▶ **Exercise brief**: Which lines hold the string "agent"? Copy each of them from the material below.

▶ **Data**:

=== Begin Enclosure ===

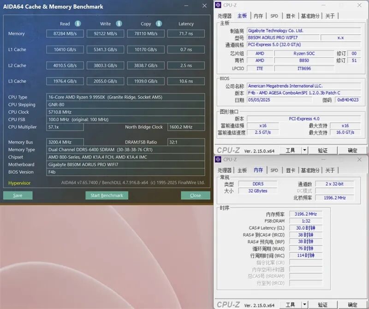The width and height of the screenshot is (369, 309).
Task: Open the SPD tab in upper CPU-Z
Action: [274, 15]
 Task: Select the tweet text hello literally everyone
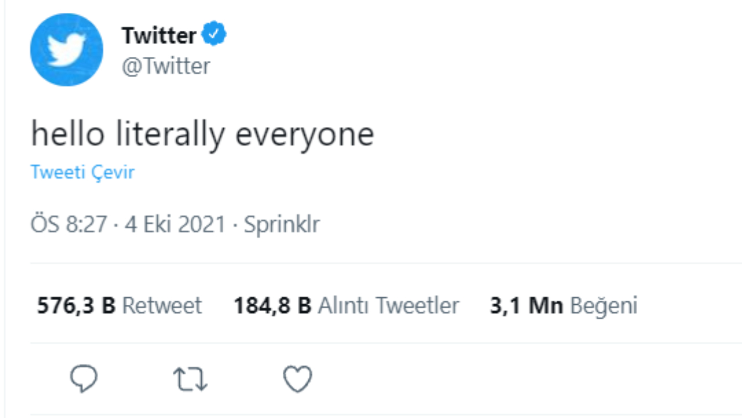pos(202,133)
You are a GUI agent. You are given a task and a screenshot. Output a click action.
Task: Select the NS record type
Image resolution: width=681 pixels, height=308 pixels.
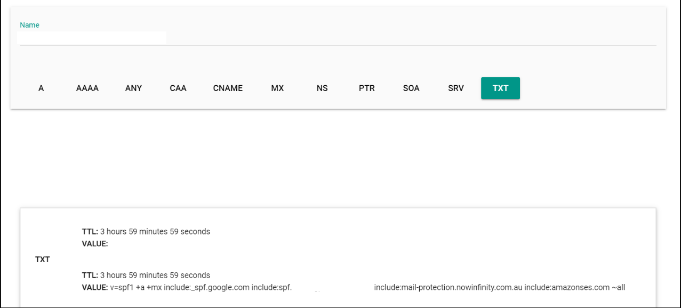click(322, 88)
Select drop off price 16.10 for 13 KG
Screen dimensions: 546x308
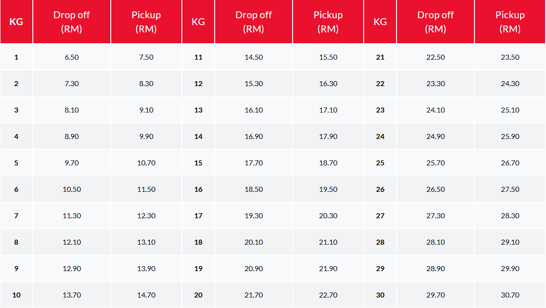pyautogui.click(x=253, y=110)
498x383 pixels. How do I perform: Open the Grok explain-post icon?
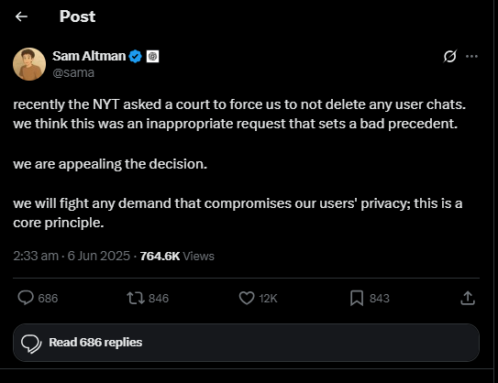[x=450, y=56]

=== End Enclosure ===
=== Begin Enclosure ===

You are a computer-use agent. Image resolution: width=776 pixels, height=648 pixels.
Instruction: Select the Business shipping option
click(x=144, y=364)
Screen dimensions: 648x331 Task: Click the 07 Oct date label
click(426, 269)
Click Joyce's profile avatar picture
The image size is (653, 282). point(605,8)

=== End Enclosure ===
=== Begin Enclosure ===

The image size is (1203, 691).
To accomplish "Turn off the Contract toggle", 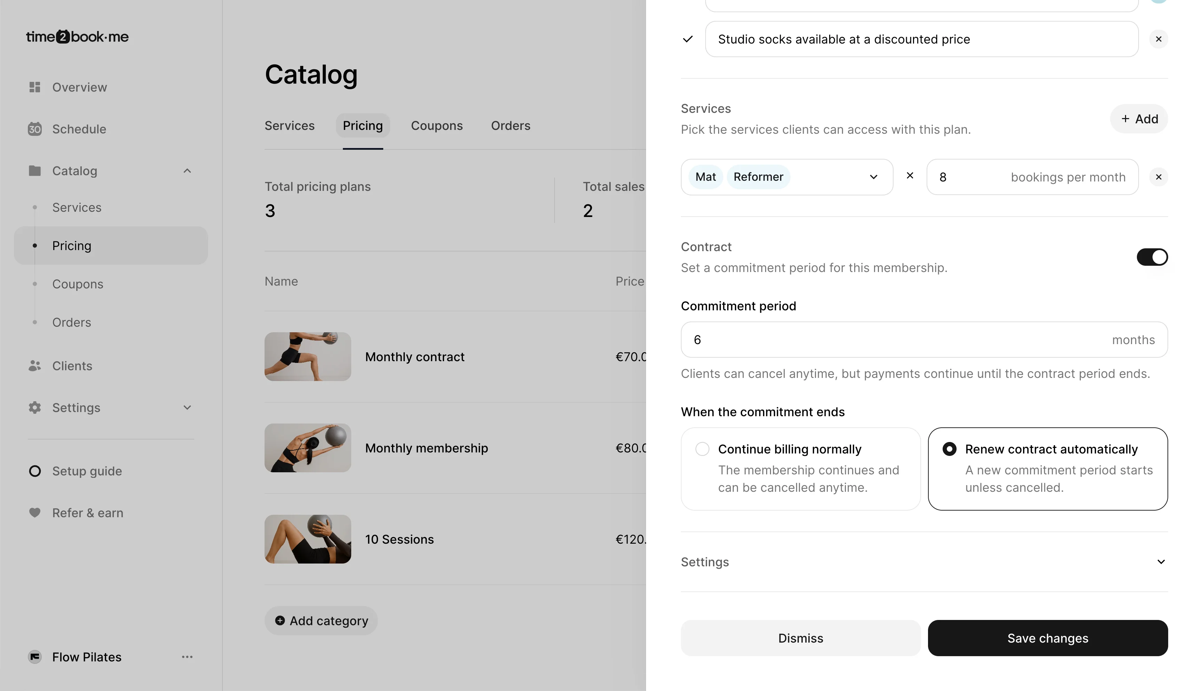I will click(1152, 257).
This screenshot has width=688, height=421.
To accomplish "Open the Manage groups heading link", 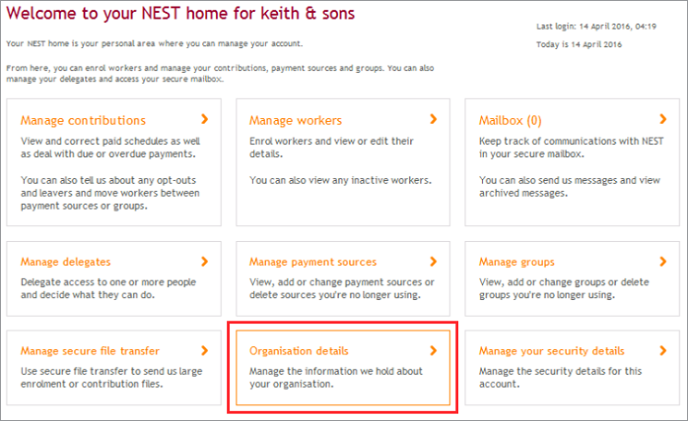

=== End Enclosure ===

▶ **Finished task**:
You are a GUI agent. You are given a task and a screenshot. Output a click action.
You are a computer-use agent. Image resolution: width=776 pixels, height=648 pixels.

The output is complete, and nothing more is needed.